The Book of Mordechai: a study of the Jews of Libya
Posted by Darf Publishers, December 14th 2017
MORDECHAI Hakohen (1856 – 1929) was born in Tripoli to a Jewish family of Italian descent. His youth was deprived of a formal education like many others, however, he later studied law and worked in magistrates and Rabbinical courts in both Cyrenaica and Tripolitania. The Book of Mordechai is an accomplished anthropological study of Jewish life in Libya; a period that has drawn little scholarly attention.
Hakohen composed the book in the early years of the twentieth century, but the first Hebrew edition was not published until 1978. Editor and translator Harvey E. Goldberg released an English version in 1980, which includes concise forwards to each chapter; a feat that is not available in the Hebrew text.. The 1993 revised Darf publication covers Parts III and IV of Hakohen’s work, which Goldberg considers to be the most informative to audiences. This includes sections: ‘Economy and Language’, ‘Communal Life and Festivals’ and ‘The Italian Invasion of Libya’.
Jewish people had a lower social rank than Muslims, often referred to as dhimmi status (protected non-Muslim people in an Islamic state). Although Hakohen expresses concern over religious inequality, his observations of culture and ethnicity are objective, allowing him to draw valid parallels between differing groups who once lived side by side. The book also functions as an evolutionary linguistic analysis of North African Hebrew and Arabic, detailing the reciprocal respect between the two languages.
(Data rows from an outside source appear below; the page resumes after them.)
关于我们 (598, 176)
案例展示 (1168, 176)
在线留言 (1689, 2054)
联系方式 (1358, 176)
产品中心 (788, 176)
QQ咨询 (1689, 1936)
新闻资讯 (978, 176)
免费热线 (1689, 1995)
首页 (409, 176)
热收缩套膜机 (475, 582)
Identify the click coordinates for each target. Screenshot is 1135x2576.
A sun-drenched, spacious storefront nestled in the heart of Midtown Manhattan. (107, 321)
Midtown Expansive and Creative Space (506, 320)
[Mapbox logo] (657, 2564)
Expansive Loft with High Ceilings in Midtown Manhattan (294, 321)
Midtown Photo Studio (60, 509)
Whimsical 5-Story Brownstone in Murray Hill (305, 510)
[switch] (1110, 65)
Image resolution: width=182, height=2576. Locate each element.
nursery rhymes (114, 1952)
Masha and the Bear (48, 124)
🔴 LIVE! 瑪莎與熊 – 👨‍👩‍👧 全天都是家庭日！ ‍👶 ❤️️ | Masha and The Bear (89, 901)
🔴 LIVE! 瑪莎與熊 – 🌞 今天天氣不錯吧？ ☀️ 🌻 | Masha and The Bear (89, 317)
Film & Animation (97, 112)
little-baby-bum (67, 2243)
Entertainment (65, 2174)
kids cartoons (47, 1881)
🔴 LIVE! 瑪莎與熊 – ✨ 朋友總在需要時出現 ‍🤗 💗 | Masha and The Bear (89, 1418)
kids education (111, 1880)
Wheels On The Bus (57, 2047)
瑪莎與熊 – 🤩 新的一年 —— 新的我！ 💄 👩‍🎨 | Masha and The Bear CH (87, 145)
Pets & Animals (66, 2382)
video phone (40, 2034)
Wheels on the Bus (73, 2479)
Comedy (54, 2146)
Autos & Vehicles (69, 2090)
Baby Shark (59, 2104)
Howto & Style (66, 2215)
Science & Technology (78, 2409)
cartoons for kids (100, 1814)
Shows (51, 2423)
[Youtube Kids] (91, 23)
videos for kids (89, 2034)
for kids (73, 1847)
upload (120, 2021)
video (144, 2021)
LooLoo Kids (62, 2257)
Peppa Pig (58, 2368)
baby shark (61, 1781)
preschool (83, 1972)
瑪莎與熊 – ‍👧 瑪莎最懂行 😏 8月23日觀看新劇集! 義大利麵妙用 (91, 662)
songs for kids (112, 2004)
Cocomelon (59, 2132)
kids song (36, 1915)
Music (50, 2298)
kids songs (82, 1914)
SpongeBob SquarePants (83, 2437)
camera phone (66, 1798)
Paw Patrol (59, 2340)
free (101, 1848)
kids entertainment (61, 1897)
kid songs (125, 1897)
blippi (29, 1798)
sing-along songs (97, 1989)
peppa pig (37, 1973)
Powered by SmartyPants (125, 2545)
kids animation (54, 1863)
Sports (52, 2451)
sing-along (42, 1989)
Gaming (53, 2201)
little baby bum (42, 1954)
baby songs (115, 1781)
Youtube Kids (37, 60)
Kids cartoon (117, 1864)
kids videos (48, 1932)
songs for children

The Berbers, who ‘accepted the Mohammedan religion of their own free will’, also adopted a number of Jewish traits. This includes the eating kosha meat, and avoiding even numbers. Hakohen elaborates: ‘If a man eats two figs he is told to eat a third for fear of the consequences…The women wear a silver bracelet on their left arm, for they say that the left side is harsh, and silver is soft and merciful.’
‘Marriage and the Wedding’ (section 99) is a particularly colourful section of Hakohen’s study. We learn that once a young man finds his bride-to-be, she must cover ‘her face from him with the veil of shame’, which changes into the ‘veil of modesty’ when the she must express her bashfulness by running from her parent’s home to a relatives. After being unveiled, she flaunts her beauty at the ceremony, and later reveals a chicken egg from her bosom before launching it at the groom’s room. This is to remind the Jews of the destruction of the Temple.
In ‘The Geographic and Historical Setting’ (section 90), he reveres in the beauty of Jebel Nafusa, a northwestern mountain range in Tripolitania, but remains firmly grounded in his position as an anthropologist.
“There are many hills with ruined cities, and an air of antiquity hovers over them. However,the extent of destruction testifies to the size of the former settlement. There is still a ruined cave in Jado, and local tradition holds that it was once the synagogue of the Jews. Jewish cemeteries can also be found there, but now most of them are farmed by the Berbers.”
Hakohen is consistently objective in his cultural and ethnic observations. This allows him to draw valid parallels between these groups who once lived side by side. When Goldberg spoke to his daughters years later, they said Hakohen ‘became more and more removed from daily affairs, and was primarily concerned with making an important contribution to science.’ They believe it was his commitment to solving the mysteries of the physical world that resulted in a fatal stroke on August 22, 1929. Although it was almost 50 years later when the text reappeared, ‘The Book of Mordechai’ is now established as an accurate documentation of Jewish culture in Libya.